EXERCISE BRIEF:
Without including any picture, transcribe the entries below word for word.

(Collected data)
━━━━━━━━━━━━━━━━━━━━

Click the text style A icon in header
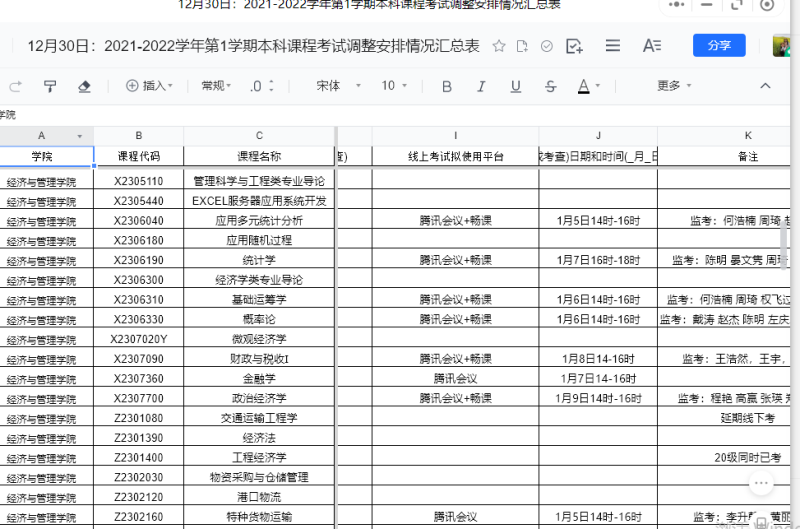The height and width of the screenshot is (529, 800). [652, 46]
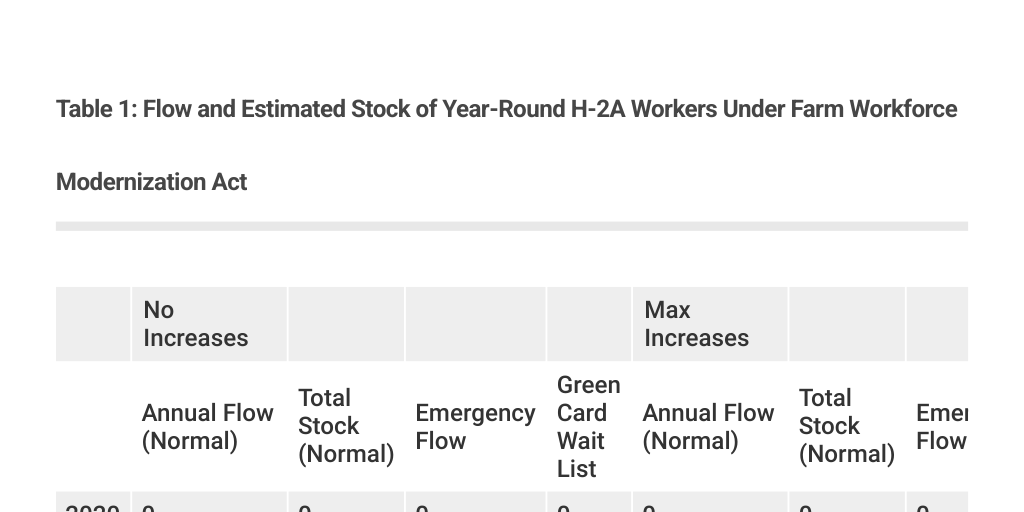The height and width of the screenshot is (512, 1024).
Task: Select the fully visible "Emergency Flow" column header
Action: click(x=475, y=427)
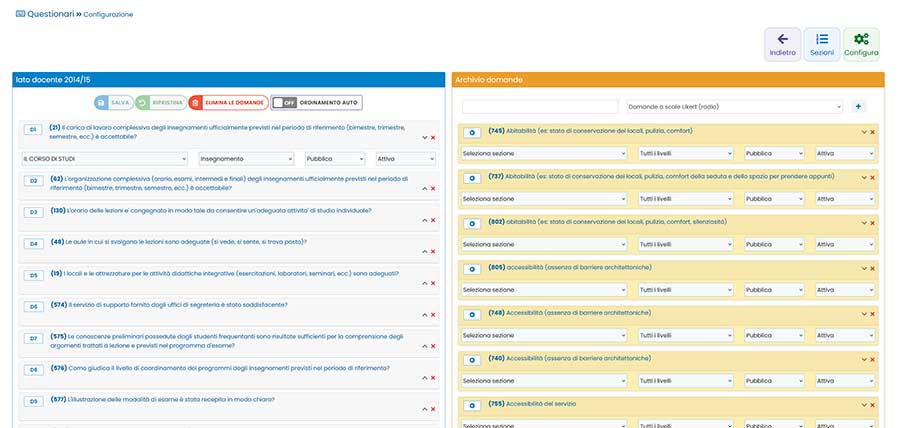The width and height of the screenshot is (900, 428).
Task: Click the Salva button
Action: pos(113,103)
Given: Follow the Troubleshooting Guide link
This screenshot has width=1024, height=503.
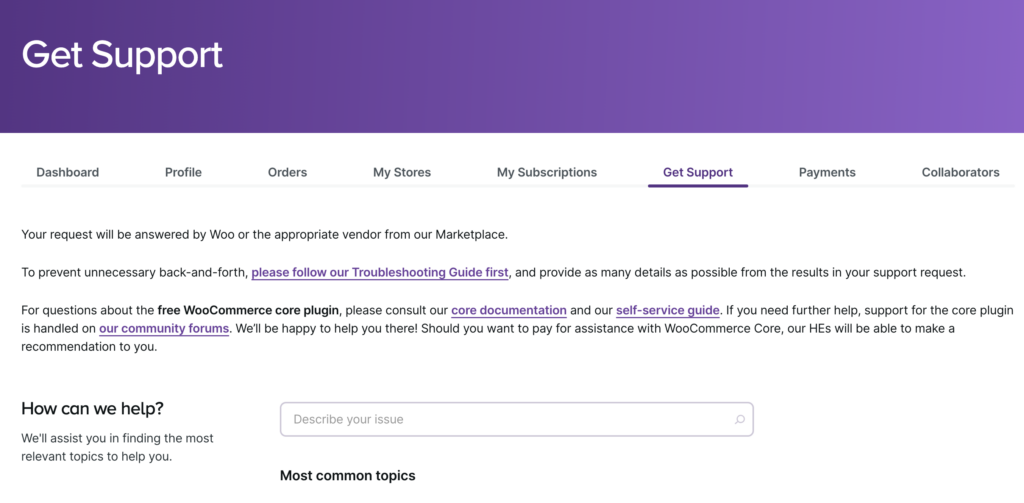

━━━━━━━━━━━━━━━━━━━━

WORKED SOLUTION:
Click the text style A icon in header
The height and width of the screenshot is (529, 800). [652, 46]
The height and width of the screenshot is (512, 1024).
Task: Select the fully visible "Emergency Flow" column header
Action: click(x=475, y=427)
The width and height of the screenshot is (900, 428).
Task: Click the Salva button
Action: pos(113,103)
Given: Follow the Troubleshooting Guide link
This screenshot has width=1024, height=503.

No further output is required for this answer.